Records from a collection:
───

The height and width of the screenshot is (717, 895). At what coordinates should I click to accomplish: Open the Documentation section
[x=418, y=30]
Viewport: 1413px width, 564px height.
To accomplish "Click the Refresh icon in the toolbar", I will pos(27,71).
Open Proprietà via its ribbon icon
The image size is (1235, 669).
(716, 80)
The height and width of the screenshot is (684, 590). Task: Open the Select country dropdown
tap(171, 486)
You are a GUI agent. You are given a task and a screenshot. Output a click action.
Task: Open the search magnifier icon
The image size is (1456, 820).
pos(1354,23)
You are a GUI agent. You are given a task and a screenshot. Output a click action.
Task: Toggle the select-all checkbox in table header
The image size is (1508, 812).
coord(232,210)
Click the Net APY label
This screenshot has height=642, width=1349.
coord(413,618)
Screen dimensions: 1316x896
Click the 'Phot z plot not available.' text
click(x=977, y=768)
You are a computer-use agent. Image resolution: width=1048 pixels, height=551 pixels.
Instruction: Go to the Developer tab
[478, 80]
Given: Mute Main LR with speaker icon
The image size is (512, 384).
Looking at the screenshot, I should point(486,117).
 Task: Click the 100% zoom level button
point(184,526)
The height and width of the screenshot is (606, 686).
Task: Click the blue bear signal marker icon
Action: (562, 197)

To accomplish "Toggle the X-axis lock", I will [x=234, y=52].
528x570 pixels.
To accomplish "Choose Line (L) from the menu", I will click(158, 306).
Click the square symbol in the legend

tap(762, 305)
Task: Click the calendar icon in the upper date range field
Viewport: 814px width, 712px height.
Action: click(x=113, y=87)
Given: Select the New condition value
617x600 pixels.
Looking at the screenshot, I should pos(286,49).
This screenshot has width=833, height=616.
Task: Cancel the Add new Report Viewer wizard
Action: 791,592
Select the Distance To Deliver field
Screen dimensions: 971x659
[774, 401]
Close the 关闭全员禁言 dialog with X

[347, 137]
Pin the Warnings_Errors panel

───

(WHAT YOU HAVE TO DO) Repeat all of the data exactly.

(ANSWER TO THE EXERCISE)
The height and width of the screenshot is (717, 895). At what coordinates should I click to accomplish: Open the Documentation section
[x=418, y=30]
Viewport: 1413px width, 564px height.
To accomplish "Click the Refresh icon in the toolbar", I will pos(27,71).
Open Proprietà via its ribbon icon
The image size is (1235, 669).
(716, 80)
The height and width of the screenshot is (684, 590). Task: Open the Select country dropdown
tap(171, 486)
You are a GUI agent. You are given a task and a screenshot. Output a click action.
Task: Open the search magnifier icon
The image size is (1456, 820).
pos(1354,23)
You are a GUI agent. You are given a task and a screenshot. Output a click action.
Task: Toggle the select-all checkbox in table header
The image size is (1508, 812).
coord(232,210)
Click the Net APY label
This screenshot has height=642, width=1349.
coord(413,618)
Screen dimensions: 1316x896
Click the 'Phot z plot not available.' text
click(x=977, y=768)
You are a computer-use agent. Image resolution: width=1048 pixels, height=551 pixels.
Instruction: Go to the Developer tab
[478, 80]
Given: Mute Main LR with speaker icon
The image size is (512, 384).
Looking at the screenshot, I should point(486,117).
 Task: Click the 100% zoom level button
point(184,526)
The height and width of the screenshot is (606, 686).
Task: Click the blue bear signal marker icon
Action: (562, 197)

To accomplish "Toggle the X-axis lock", I will [x=234, y=52].
528x570 pixels.
To accomplish "Choose Line (L) from the menu", I will click(158, 306).
Click the square symbol in the legend

tap(762, 305)
Task: Click the calendar icon in the upper date range field
Viewport: 814px width, 712px height.
Action: click(x=113, y=87)
Given: Select the New condition value
617x600 pixels.
Looking at the screenshot, I should pos(286,49).
This screenshot has width=833, height=616.
Task: Cancel the Add new Report Viewer wizard
Action: 791,592
Select the Distance To Deliver field
Screen dimensions: 971x659
[774, 401]
Close the 关闭全员禁言 dialog with X

[347, 137]
Pin the Warnings_Errors panel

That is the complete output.